Three Virginia Tech College of Science students have been named as winners in the 2016 Mathematical Contest in Modeling, an international competition hosted by the Consortium for Mathematics and its Applications.
The team also was awarded a combined $10,000 scholarship for their winning solution.
The undergraduate team consists of Zheng Wang of Burke, Virginia, and a senior with dual majors in the Department of Statistics and the Computational Modeling and Data Analytics program; and Brennen Woodruff of Leesburg, Virginia, and Nathan Wycoff of Herndon, Virginia, both seniors in statistics.

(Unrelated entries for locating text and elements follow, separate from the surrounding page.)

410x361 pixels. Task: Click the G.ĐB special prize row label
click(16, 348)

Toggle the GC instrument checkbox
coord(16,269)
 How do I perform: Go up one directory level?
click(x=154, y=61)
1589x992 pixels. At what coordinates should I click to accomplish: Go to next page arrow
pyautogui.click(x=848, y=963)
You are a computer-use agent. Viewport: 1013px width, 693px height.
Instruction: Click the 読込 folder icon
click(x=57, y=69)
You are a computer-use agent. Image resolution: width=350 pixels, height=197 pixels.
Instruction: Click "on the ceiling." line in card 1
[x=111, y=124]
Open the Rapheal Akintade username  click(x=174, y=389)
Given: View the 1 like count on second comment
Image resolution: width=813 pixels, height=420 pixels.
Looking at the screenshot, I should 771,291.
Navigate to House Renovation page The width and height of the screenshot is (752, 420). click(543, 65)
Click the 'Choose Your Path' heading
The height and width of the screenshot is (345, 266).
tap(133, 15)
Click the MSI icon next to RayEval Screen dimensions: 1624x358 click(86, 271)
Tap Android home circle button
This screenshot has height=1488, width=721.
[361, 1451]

More than 7,400 teams from 13 countries participated in the 32nd annual international competition, picking among three problems. Thirteen teams, including Virginia Tech, were selected as Outstanding Winners, the top rank for the online competition. The winning Virginia Tech team selected a problem that focused on modeling an investment strategy for a fictional, nonprofit philanthropic group dedicated to providing scholarships, using a large set of data with roughly 100 variables and information missing as a starting point. The contest ran from Jan. 28 to Feb. 1, with teams learning of their placement in April.
“We were given data on more 2,900 colleges and universities, then asked to provide a model that distributes $500 million during a five-year period, or $100 million per year, to any subset of the colleges and universities by maximizing return on investment.,” said Woodruff. “Thus, we were met with the task of calculating our own metric for return on investment then maximizing that metric based on a simulation that disperses the funds throughout those colleges and universities.”
The $10,000 scholarship, sponsored by fund management company Two Sigma Investments, will be split among Wang, Woodruff, and Wycoff. In this inaugural year for the data modeling problem, organizers of the Mathematical Contest in Modeling said teams “submitted amazingly sophisticated and insightful solutions, among which the judges were well-challenged to identify the top papers.”
Each year the Virginia Tech Department of Mathematics, also part of the College of Science, encourages undergraduates to participate in the competition to develop skills in mathematical modeling and team problem solving. Eight teams in all from Virginia Tech participated in the competition, with honorable mentions for three.
This year’s teams were advised by Henning Mortveit, an associate professor of mathematics and a senior research associate with the Biocomplexity Institute of Virginia Tech; Lizette Zietsman, an associate professor of mathematics; John Rossi, a professor of mathematics; and Mark Embree, professor of mathematics and director of the Computational Modeling and Data Analytics program, part of the College of Science’s Academy of Integrated Science.
“This award is a great recognition for our students,” said Embree. “Given the thousands of teams that participate in the Mathematical Contest in Modeling from around the world, it takes special ingenuity and mathematical flair to stand out. Beyond its great technical expertise, this team had a spark that allowed each member to work tenaciously and collaborate generously with one another over the four days of the competition.”
Virginia Tech previously had a College of Science team selected as Outstanding Winners in 2011.
Mathematical Contest in Modeling challenges high school and college undergraduate teams to clarify, analyze, and propose solutions to open-ended problems. In the past, the contest has attracted diverse students and faculty advisors from more than 900 institutions around the world. According to its website, the nonprofit Consortium for Mathematics and its Applications describes itself as an advocate for mathematics education for students of all ages as a tool to investigate and model real issues in our world.